> [PROBLEM DESCRIPTION] Reproduce the line containing "Given: Click the 0" and every line after it through the end of the records. Include nothing else.

***** RECORDS TO PROCESS *****

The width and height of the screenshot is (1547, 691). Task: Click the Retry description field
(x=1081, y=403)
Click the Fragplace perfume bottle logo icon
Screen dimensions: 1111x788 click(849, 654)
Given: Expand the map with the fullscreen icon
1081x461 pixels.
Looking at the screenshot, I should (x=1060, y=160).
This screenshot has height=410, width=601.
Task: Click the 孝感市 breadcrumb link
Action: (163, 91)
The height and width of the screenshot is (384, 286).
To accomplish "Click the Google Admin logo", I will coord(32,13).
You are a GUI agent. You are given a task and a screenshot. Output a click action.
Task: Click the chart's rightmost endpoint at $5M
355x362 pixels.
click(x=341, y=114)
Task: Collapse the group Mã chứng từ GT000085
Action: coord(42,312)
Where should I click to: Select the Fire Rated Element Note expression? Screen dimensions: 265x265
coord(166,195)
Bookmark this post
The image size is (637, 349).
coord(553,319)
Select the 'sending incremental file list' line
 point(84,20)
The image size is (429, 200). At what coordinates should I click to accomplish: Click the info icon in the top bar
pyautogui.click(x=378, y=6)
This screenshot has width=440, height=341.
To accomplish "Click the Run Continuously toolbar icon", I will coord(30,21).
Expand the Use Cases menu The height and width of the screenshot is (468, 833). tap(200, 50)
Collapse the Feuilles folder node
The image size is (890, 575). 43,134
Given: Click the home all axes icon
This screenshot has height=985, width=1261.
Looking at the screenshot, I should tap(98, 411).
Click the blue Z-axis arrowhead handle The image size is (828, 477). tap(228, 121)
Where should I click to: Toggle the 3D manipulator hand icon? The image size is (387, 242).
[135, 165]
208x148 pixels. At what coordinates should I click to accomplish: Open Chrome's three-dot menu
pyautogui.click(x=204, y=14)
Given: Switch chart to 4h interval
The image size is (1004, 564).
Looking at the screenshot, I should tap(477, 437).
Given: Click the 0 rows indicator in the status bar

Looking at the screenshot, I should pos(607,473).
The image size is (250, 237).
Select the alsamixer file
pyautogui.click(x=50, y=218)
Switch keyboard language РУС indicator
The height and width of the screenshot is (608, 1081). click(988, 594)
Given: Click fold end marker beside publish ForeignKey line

*****

> [TASK OUTPUT]
Given: Click the 0 rows indicator in the status bar

Looking at the screenshot, I should pos(607,473).
The image size is (250, 237).
Select the alsamixer file
pyautogui.click(x=50, y=218)
Switch keyboard language РУС indicator
The height and width of the screenshot is (608, 1081). click(988, 594)
Given: Click fold end marker beside publish ForeignKey line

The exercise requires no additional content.